Wireless card list?

Is there a maintained list of supported hardware, especially wireless devices, available? I’m considering getting an old(er) laptop, and for me, wireless support is a must. I see that the ThinkPad T400 is a good option, but wanted to consider others before making a purchase. I’d be surprised if there wasn’t a list, but from looking through the website and searching online, I’m beginning to think there isn’t one.

It seems to be that any serious OS website should be able to point people to a list of what it known to work. I see this website https://www.haiku-os.org/docs/userguide/en/workshop-wlan.html has a link to a hardware list at https://www.haiku-os.org/guides/daily-tasks/wireless#hardware-notes, but the page doesn’t exist. Does anyone check these things?

There is an unofficial compatability list here http://besly.de/index.php/en/hardware/unofficel-compatibility-list
I also found https://sites.google.com/view/hardware-list-for-haiku/home. Neither look authoritative.

There’s https://dev.haiku-os.org/wiki/HardwareInfo but I agree an online search leads to many dead links (which is bad).

Ah nice. Thank you. It seemed there should be a list of supported devices, vs. a random list of tried configurations. If someone put some functionality in the kernel (drivers, etc), it should be documented somewhere officially.

I already removed that link from the document a few weeks ago, but it’ll only hit the website after a manual export. Haiku is a tiny project and so it happens that some things go unnoticed. We rely on our users to file tickets at the bug tracker.

Funny thing, in that same sentence you found the dead link in is a link to all supported FreeBSD wireless drivers…

For wifi, basically the answer is “what works in FreeBSD, also works in Haiku”. We share the same drivers.

Type in ‘wireless’ in the search box on haiku-os.org.
That takes you to https://www.google.com/search?as_epq=site%3Awww.haiku-os.org&as_q=wireless
The first link (leading to https://www.haiku-os.org/docs/welcome/fi/wifi.html) shows a message saying 404 not found and suggesting to use Search (I guess that’s the search box).

Type in ‘hardware’ in the search box on haiku-os.org.
That takes you to https://www.google.com/search?as_epq=site%3Awww.haiku-os.org&as_q=hardware
The third link (leading to https://www.haiku-os.org/node/4390/) same thing.

So it looks like the user is advised by the 404 page to use the same method that landed him on the 404 page.

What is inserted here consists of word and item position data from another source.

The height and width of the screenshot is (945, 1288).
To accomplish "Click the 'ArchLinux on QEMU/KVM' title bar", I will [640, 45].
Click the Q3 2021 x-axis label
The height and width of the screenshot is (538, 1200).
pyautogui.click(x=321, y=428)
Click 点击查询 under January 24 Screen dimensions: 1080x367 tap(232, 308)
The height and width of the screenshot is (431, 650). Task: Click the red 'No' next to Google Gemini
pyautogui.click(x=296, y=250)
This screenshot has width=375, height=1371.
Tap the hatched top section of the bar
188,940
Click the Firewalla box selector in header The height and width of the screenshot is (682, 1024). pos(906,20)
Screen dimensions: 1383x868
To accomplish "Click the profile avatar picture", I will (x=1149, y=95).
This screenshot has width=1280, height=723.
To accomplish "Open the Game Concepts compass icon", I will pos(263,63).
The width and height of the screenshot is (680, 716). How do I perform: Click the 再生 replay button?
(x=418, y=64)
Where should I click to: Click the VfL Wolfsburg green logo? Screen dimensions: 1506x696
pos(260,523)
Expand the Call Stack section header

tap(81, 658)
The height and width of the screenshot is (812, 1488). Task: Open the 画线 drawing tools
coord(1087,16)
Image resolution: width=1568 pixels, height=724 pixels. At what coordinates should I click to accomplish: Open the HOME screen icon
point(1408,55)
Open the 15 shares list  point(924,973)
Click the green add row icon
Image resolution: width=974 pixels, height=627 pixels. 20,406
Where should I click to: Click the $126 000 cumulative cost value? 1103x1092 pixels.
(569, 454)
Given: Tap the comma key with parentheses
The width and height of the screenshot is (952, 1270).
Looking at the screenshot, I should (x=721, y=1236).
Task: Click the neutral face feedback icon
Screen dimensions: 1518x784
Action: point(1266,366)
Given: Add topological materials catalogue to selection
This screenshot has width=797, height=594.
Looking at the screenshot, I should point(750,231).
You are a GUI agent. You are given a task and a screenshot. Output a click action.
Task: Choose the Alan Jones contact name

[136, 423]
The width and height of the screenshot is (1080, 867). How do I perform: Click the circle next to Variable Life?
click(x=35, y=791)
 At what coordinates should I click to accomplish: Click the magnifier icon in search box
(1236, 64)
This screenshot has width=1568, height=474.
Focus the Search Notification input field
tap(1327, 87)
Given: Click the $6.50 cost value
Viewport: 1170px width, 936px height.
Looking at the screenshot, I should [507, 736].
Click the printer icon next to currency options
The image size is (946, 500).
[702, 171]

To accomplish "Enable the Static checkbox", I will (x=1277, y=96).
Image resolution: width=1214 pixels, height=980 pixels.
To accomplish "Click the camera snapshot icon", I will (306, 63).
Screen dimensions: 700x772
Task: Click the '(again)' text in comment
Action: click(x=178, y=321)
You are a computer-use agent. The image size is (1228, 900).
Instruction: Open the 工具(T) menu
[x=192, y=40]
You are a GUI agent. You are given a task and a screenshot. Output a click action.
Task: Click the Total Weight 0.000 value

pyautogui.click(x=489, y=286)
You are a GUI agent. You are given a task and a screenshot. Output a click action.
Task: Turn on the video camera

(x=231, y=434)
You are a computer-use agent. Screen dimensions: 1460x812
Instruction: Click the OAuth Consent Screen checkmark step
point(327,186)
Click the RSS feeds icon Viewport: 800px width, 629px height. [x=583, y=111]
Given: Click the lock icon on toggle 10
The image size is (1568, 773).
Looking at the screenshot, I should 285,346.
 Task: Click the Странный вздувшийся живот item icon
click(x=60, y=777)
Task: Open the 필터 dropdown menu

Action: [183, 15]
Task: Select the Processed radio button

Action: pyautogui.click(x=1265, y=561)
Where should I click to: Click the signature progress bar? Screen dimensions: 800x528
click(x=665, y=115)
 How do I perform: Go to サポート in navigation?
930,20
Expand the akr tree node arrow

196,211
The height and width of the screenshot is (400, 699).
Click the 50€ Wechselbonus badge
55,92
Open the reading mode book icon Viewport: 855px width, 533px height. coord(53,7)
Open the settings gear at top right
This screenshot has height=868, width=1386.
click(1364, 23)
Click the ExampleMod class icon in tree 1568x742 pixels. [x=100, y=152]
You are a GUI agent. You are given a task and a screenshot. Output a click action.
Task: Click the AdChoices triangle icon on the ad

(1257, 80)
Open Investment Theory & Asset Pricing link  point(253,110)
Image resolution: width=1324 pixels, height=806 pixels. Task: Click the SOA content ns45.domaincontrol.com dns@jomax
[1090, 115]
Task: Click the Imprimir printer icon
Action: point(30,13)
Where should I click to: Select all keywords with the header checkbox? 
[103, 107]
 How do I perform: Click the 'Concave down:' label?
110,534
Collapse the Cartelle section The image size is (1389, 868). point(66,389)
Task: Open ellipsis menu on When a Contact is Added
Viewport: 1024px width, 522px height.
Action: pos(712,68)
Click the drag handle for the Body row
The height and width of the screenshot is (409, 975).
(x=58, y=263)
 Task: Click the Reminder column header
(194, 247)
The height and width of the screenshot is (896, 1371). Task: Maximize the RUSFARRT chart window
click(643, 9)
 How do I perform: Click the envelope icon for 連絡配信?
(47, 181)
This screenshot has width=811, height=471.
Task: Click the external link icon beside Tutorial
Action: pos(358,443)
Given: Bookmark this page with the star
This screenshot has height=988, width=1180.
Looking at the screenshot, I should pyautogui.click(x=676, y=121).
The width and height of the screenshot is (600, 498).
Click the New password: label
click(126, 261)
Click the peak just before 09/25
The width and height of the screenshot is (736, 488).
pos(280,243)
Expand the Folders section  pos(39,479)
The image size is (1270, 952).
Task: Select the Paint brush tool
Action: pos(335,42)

Maybe adding a link there that leads to the homepage is helpful, as the FAQ link on the homepage will help to find many answers (including this one). Or give direct links to both the home page and the FAQ page.

Thanks Google Search for such amazing results! <3

A better check for old hardware running on Haiku (almost testet with older nightlys) are the tests of chaotic in the past:

http://old.besly.de/menu/search/archiv/artikel/chaotic_hardwaretests.html

Wow Pulko, that was so easy. So helpful.
It’s not that simple. Some of those search results brought me to 404 error pages or websites which aren’t on haiku-os.org, and are often outdated.
So you want your authoritative content on other people’s websites?

I understand and appreciate that Haiku is a small project, and I understand that developers (myself included) are famous for poor documentation. But it doesn’t have to be that way, and important information shouldn’t require an expedition to find.

Well, I don’t get how Google can index 404 pages and think they are relevant search results. These pages should not be in the search results at all, it’s nonsense.

If you find dead links in our pages, we will happily fix them (and others have already done so). But in Google search results? Nothing we can do. I’m a bit grumpy that with the new website engine we are outsourcing our search facility to Google and loose control over it. The same Google Search that insists on naming us “Haiku OS” and not just “Haiku”, despite all meta tags in our html saying otherwise.

As for poor documentation, the user guide is quite well maintained and readable. I can’t say the same for our developer documentation, indeed, but at least the user parts I consider quite good.

Basically almost, but not quite yet.

With the caveat that the FreeBSD manual pages do not always advertise support for all supported chipsets, and some advertised don’t work. Often the easiest thing is to google the model number of the card and “FreeBSD wifi”. This will usually find a manual page and perhaps forum topics about the card’s usage in FreeBSD.

The HardwareInfo page is generally accurate too; but we should probably update it.